Le choix de créer deux médias supplémentaires, dont on ne connait pas encore les vecteurs de diffusion, signifie sans nul doute des moyens complémentaires pour diffuser les programmes de l’audiovisuel public, ce serait alors une bonne nouvelle.

FO Médias se félicite de la volonté du gouvernement de changer le paradigme de France 3. Notre syndicat a toujours alerté les pouvoirs publics : « France 3 doit être une chaîne régionale à vocation nationale et non l’inverse ». Il semble que cette volonté ait enfin été entendue. Encore faudra-t-il définir ce que nous entendons par chaîne régionale. Pour FO, nous revendiquons des émissions en hyper-proximité et non sur des grandes régions. Nous devons coller au terrain. Les téléspectateurs veulent voir leurs voisins ! Dans cette démarche, une stratégie de convergence avec France Bleu est tout à fait envisageable. La ministre n’a hélas pas évoqué les moyens mis à disposition.

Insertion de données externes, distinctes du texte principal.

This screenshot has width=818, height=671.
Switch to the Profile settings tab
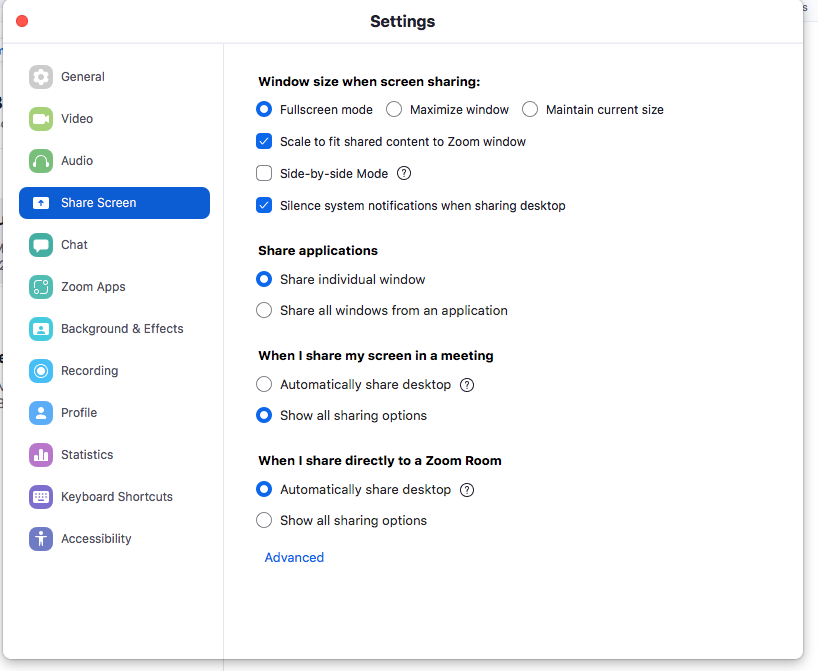pyautogui.click(x=78, y=413)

Vouloir faire des économies, se sentir redevable de l’argent public, rendre des comptes, trouver des synergies, travailler ensemble, faire converger les métiers, réfléchir à la chronologie des médias, défendre les territoires et les valeurs républicaines, être davantage pragmatique, cela est tout à fait normal pour des sociétés de l’audiovisuel public. Mais ce sont déjà les contraintes quotidiennes de leurs salariés.

Mais faire des économies pour faire des économies cela n’est pas un projet d’entreprise. La volonté du Gouvernement doit être de positionner son audiovisuel public «en marche » pour affronter la concurrence européenne et mondiale, pas de limiter son développement ou son innovation. L’audiovisuel public peut être source d’enrichissement culturel mais aussi financier, dans une démarche de qualité, de vérification des sources d’information, et d’éthique.

« Faire plus avec moins » ne peut pas être un axe stratégique pour l’audiovisuel public. En revanche, « investir pour récolter », surtout pour affronter la révolution digitale est la seule logique pour affronter les enjeux de demain.

C’est pourquoi au-delà des déclarations à l’emporte-pièce, des poncifs, et des mensonges véhiculés sur l’audiovisuel public, l’Etat doit avoir deux priorités majeures : sacraliser le budget de l’audiovisuel public en respectant ses contrats d’objectifs et de moyens ; définir les missions, ne plus être dans des injonctions contradictoires.

FO Médias rappelle que, par exemple, France Télévisions paye déjà un lourd tribut suite aux réformes obsessionnelles des différents gouvernements. Un plan de départs volontaires à la retraite sous l’ère De Carolis (- 320 emplois), un plan de départ volontaire sous l’ère Pflimlin (-350 emplois), un plan de suppressions de postes sous l’ère Ernotte Cunci (-500 emplois). En quelques années, l’entreprise aura perdu plus de 10 % de ses effectifs.

La volonté du Gouvernement de « modifier le modèle social » de France Télévisions – encore- est un plan communication. Les salariés de France Télévisions ne font que cela : « changer de modèle social ». « Cette politique du shaker » assomme les salariés. Chaque Président de la République a voulu sa réforme. A chaque fois, ils ont demandé aux entreprises de s’adapter « aux enjeux de demain ». Il est à parier qu’après Macron, il y aura encore une réforme…

Au moment où nous écrivons ces lignes, les personnels de l’audiovisuel public sont fatigués, épuisés. L’ambiance au travail est mauvaise. Des collègues sont payés en retard car on ne remplace plus les personnels malades ou absents pour congés. Des personnels administratifs hésitent à prendre des vacances parce qu’ils sont submergés par le travail à leur retour. Nous constatons de nombreux   burn-out. Les journalistes sont dans l’expectative, on ne leur fait plus confiance. Les cadres sont déconsidérés et déresponsabilisés. Les techniciens travaillent dans des conditions de sécurité dégradées. Les déménagements incessants donnent le tournis. Les salaires n’augmentent pas. Les présidences de sociétés sont fragilisées et incertaines. Les efforts sont déjà faits partout. Il sera difficile d’aller plus loin.

Par-dessus tout, FO Médias demande au gouvernement de protéger les entreprises de l’audiovisuel public et ses salariés, dont le dévouement et le professionnalisme ne peuvent être remis en cause. Un récent sondage de l’IFOP expliquait que plus de 80 % des français étaient fiers de leur audiovisuel public.